PROBLEM TO WORK ON -> Convert the part of the listing that opens with the line containing "Go to MISUMI-VONA" and closes with the line containing "click(x=588, y=173)" into a numbered list, omitting blank lines. Include both of those lines.

DATA TO PROCESS ->

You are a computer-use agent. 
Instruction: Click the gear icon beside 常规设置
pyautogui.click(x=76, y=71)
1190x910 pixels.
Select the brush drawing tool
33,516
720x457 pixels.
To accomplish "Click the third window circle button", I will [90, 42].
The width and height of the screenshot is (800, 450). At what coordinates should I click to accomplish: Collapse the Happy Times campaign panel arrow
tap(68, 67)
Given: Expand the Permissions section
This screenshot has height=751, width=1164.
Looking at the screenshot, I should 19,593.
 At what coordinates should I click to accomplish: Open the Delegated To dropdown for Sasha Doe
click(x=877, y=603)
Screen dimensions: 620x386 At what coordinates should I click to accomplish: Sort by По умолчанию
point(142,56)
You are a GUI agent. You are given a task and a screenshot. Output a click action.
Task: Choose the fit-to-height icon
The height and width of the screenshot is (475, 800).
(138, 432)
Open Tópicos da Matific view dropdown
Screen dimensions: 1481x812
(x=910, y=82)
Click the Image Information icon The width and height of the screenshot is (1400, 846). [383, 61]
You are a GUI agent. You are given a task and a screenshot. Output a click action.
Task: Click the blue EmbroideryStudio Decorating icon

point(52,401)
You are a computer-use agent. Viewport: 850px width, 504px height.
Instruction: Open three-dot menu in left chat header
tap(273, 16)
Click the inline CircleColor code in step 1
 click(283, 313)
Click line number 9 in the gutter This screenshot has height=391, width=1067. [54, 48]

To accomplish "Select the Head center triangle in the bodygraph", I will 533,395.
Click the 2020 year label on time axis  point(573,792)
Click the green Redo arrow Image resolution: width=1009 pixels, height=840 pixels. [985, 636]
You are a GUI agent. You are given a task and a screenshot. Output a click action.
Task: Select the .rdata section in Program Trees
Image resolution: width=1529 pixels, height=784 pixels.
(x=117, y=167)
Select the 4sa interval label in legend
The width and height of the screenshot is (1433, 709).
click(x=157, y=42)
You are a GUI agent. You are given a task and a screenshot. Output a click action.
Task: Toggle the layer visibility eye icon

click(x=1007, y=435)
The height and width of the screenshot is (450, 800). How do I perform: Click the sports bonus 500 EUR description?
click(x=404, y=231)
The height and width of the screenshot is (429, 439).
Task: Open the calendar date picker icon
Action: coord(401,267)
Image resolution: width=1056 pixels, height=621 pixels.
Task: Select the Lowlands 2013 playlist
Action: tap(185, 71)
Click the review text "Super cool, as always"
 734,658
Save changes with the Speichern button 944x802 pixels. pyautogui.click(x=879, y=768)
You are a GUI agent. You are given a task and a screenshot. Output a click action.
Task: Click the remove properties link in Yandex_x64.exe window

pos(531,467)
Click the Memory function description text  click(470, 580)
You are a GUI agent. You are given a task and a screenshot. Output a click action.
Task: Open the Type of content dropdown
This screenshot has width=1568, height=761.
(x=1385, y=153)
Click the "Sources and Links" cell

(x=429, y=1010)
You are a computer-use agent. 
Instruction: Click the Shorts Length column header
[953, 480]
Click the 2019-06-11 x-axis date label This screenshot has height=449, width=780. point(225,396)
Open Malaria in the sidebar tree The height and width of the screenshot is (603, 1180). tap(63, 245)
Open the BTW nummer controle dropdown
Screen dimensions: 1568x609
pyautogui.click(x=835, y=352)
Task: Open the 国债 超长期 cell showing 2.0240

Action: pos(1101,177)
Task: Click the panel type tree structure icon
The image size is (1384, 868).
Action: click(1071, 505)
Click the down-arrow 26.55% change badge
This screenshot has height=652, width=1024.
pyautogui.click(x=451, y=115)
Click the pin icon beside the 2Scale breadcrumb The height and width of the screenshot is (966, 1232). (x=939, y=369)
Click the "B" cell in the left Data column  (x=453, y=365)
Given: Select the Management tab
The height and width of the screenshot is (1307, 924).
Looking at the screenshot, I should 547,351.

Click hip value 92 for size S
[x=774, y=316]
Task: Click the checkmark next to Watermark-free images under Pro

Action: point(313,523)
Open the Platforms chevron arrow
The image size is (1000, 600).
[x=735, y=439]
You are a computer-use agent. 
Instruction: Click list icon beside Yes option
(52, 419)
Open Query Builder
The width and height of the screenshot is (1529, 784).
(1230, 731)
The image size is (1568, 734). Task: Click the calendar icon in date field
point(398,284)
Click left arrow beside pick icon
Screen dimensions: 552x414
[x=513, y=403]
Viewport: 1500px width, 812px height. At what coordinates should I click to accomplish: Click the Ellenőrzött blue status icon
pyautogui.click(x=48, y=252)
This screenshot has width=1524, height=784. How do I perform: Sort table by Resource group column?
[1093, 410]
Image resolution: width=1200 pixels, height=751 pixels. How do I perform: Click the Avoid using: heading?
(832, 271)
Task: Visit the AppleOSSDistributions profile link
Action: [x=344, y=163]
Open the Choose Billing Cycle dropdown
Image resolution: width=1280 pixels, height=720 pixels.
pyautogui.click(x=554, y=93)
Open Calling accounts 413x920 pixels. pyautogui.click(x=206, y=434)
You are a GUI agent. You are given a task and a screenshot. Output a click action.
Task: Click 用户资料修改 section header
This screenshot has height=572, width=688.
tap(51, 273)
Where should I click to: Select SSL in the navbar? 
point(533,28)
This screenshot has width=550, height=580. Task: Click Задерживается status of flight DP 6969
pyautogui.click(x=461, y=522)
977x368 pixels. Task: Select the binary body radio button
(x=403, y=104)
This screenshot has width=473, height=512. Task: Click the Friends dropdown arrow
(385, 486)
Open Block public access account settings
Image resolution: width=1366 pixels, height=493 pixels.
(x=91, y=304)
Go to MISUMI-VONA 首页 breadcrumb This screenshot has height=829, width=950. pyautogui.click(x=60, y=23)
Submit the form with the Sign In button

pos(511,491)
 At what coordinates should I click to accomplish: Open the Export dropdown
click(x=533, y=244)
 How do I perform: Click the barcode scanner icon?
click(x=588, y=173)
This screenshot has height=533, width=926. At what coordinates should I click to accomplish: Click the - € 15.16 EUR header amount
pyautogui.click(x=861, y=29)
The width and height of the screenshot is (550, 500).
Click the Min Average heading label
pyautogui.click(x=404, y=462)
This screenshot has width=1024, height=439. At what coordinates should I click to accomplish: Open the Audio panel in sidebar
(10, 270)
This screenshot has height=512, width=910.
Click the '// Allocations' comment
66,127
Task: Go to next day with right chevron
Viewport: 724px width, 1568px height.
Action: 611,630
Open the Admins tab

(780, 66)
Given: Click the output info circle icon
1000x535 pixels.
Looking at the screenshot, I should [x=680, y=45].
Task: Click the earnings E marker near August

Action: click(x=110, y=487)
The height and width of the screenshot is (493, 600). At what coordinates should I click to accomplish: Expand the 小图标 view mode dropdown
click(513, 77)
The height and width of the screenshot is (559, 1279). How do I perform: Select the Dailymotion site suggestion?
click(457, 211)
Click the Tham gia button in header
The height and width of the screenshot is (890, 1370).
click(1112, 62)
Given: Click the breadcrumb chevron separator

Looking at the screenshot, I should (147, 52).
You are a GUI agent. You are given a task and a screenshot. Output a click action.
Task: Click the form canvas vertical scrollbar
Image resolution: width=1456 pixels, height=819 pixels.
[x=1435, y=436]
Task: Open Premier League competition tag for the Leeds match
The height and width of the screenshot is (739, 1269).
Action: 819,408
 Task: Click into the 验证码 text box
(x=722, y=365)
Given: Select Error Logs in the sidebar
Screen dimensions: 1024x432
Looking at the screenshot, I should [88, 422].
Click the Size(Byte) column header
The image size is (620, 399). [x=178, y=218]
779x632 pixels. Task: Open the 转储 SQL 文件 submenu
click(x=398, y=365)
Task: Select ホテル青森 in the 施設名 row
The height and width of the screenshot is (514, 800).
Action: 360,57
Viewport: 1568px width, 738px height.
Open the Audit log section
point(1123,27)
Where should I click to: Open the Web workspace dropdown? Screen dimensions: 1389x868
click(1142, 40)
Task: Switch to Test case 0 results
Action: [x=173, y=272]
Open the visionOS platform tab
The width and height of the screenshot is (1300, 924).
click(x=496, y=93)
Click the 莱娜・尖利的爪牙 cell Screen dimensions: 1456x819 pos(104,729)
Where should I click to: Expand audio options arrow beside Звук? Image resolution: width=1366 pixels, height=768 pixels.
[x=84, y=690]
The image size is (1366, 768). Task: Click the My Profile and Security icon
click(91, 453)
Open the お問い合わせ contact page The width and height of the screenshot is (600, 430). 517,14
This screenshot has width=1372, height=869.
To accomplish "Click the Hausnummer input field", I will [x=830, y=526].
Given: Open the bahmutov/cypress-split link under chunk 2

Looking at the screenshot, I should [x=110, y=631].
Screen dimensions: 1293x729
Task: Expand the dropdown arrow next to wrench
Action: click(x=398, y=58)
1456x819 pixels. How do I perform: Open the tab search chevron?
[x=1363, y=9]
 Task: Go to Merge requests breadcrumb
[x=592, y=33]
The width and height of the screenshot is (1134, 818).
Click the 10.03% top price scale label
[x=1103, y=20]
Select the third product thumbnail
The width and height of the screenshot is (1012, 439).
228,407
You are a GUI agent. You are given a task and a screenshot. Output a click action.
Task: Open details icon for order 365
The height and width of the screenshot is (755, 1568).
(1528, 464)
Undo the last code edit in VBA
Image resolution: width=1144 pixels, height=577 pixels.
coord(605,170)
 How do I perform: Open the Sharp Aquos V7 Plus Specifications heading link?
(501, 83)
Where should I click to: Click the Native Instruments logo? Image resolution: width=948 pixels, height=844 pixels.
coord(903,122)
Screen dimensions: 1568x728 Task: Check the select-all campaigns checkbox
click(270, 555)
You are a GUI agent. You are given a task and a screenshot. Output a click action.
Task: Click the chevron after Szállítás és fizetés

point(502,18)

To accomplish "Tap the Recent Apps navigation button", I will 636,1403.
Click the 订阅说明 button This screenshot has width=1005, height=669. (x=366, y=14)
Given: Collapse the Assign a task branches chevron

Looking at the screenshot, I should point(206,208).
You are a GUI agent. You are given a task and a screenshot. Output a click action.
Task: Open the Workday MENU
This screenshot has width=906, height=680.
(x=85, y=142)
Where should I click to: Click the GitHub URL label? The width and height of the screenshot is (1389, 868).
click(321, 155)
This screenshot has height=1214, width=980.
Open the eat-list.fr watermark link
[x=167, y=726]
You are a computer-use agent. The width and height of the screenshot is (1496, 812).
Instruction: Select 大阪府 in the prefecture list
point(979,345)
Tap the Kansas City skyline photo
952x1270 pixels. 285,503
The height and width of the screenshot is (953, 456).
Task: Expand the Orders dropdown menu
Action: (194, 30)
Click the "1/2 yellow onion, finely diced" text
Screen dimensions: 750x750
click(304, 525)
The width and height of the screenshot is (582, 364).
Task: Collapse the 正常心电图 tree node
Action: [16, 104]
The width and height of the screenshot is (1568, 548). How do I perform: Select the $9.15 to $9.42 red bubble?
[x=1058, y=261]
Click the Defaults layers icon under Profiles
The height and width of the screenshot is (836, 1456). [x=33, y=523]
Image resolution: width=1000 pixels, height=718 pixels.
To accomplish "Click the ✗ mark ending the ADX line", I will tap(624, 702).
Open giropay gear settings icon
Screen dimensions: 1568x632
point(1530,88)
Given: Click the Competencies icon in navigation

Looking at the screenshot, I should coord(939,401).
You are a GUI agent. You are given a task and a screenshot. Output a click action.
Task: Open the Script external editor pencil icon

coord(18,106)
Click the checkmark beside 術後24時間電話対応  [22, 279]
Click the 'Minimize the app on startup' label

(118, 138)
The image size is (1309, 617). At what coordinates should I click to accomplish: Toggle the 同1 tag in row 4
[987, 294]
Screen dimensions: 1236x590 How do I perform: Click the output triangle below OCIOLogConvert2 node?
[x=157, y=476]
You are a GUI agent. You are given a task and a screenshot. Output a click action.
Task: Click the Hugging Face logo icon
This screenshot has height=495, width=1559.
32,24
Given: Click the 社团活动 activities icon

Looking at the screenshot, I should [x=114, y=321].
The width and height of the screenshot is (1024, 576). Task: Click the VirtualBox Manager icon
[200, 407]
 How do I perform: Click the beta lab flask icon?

WORKED SOLUTION ->
1. Go to MISUMI-VONA 首页 breadcrumb This screenshot has height=829, width=950. pyautogui.click(x=60, y=23)
2. Submit the form with the Sign In button
3. pos(511,491)
4.  At what coordinates should I click to accomplish: Open the Export dropdown
5. click(x=533, y=244)
6.  How do I perform: Click the barcode scanner icon?
7. click(x=588, y=173)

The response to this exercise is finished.